Auch an der Grundschule Strenge in Wellingsbüttel werden 21 juristische Auseinandersetzungen erwartet. Dort ist die Zahl mit 33 Ablehnungen so hoch wie nie. Die sechsjährige Johanna schmiedete schon Pläne mit der Freundin, die einen Platz bekommen hat, für die gemeinsame Schulzeit. Nach dem Willen der Schulbehörde muss Johanna ab Sommer aber mehr als drei Kilometer weit zu der ihr zugewiesenen Schule gehen - ein Ziel, das sie bis zum Ende ihrer Grundschulzeit kaum allein erreichen könne. Auch die Eltern von Josefine und Lucie, die nebeneinander wohnen, haben eine Absage erhalten. Sie sollen die Grundschule Karlshöhe besuchen. "Der Weg ist für uns doppelt so weit und führt über die Bundesstraße 434 und entlang stark befahrener Straßen", sagt Josefines Mutter Stefanie Lautenschläger. Statt 1100 Meter durch ruhige Seitenstraßen bis zur Schule Strenge müssten die beiden Erstklässler doppelt so weit laufen. "Und das trotz des Konzeptes kurze Beine, kurze Wege", so Frau Lautenschläger.

Die Schule Strenge sei immer die Schule der Wahl gewesen, eben weil sie im Stadtteil verankert sei: Die Einladung zur Viereinhalbjährigen-Untersuchung, die Anmeldung für die Einschulung - immer seien die Briefe von der Schule Strenge gekommen. Die fortschreitende Bebauung in Wellingsbüttel führe außerdem zu einem dauerhaft erhöhten Bedarf an Schulplätzen, sagen die Eltern. "Bei den gegenwärtig hohen Anmeldezahlen handelt es sich aber um einen kurzfristigen Spitzenbedarf, der voraussichtlich bereits zum Schuljahr 2015/16 zurückgehen wird. Daher kommt ein dauerhafter Ausbau der besonders nachgefragten Schulstandorte nicht in Betracht", so Behördensprecher Albrecht. Die Eltern der Schule Strenge fordern Schulsenator Rabe nun in einem Schreiben auf, eine zusätzliche Klasse einzurichten.
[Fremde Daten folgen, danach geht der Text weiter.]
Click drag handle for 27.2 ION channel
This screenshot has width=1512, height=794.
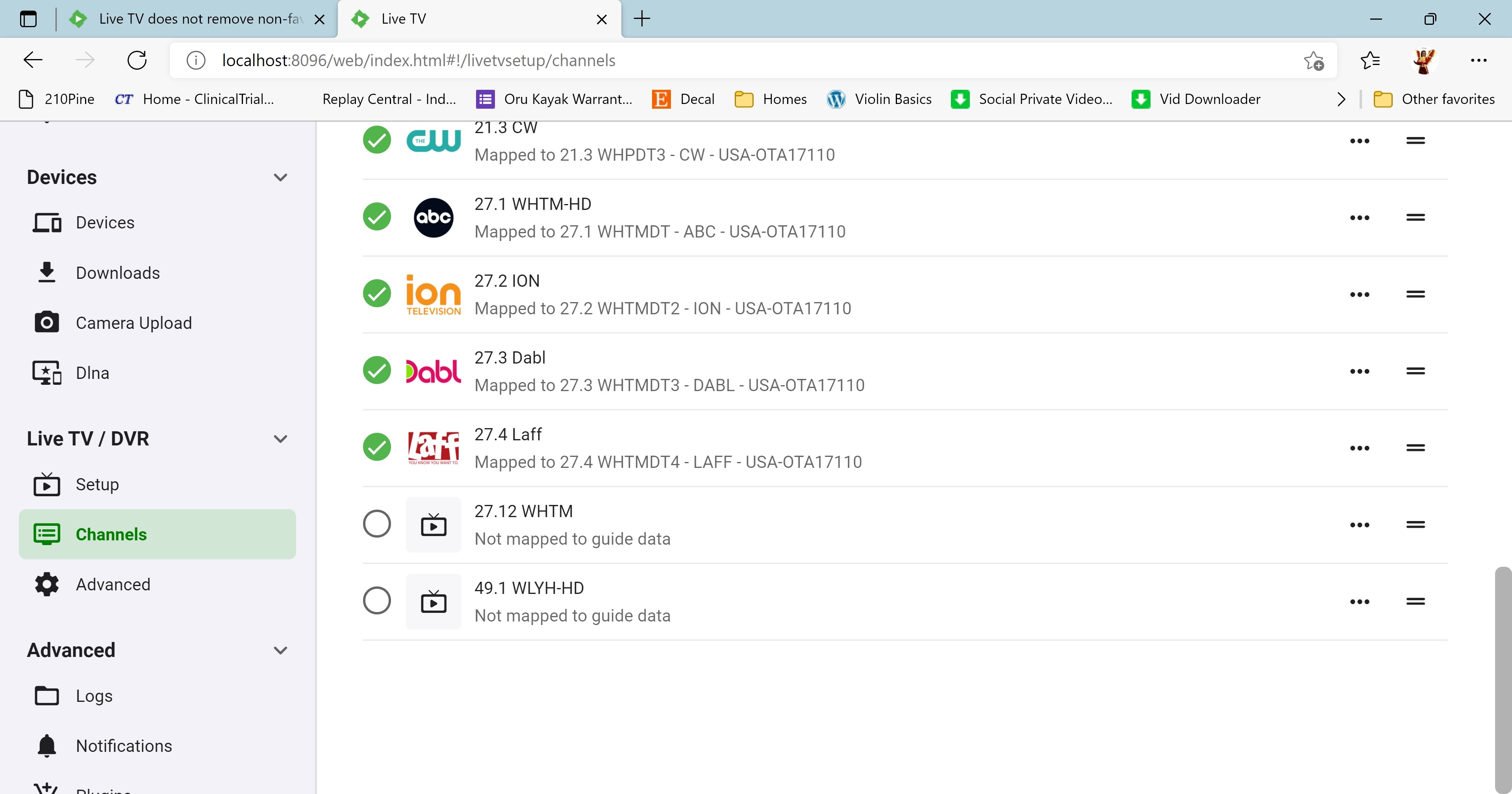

Die durchschnittliche Klassengröße an Grundschulen liegt bei 20,9 Schülern, in sozial benachteiligten Stadtteilen bei 18,3 Schülern. 41 Grundschulklassen haben, auch um unzumutbare lange Schulwege zu vermeiden, jeweils einen Schüler über die Klassenobergrenze von 19 beziehungsweise 23 Schülern hinaus aufgenommen.

Christophe Stoll aus Rotherbaum hadert derweil auch mit der Berechnung der Entfernung zur Schule, die sich über die Internetseite www.hamburg.de/schulweg offiziell berechnen lässt. Denn für seine Adresse werden drei verschiedene Häuser angegeben, obwohl es laut Stoll nur eines dort gibt. So kommt es, dass er mal 885 Meter, mal 906 Meter oder 982 Meter von der Kielortallee entfernt wohnt. "Die Behörde hat mich bei 982 Metern eingestuft", so Stoll. Zwei Meter zu weit.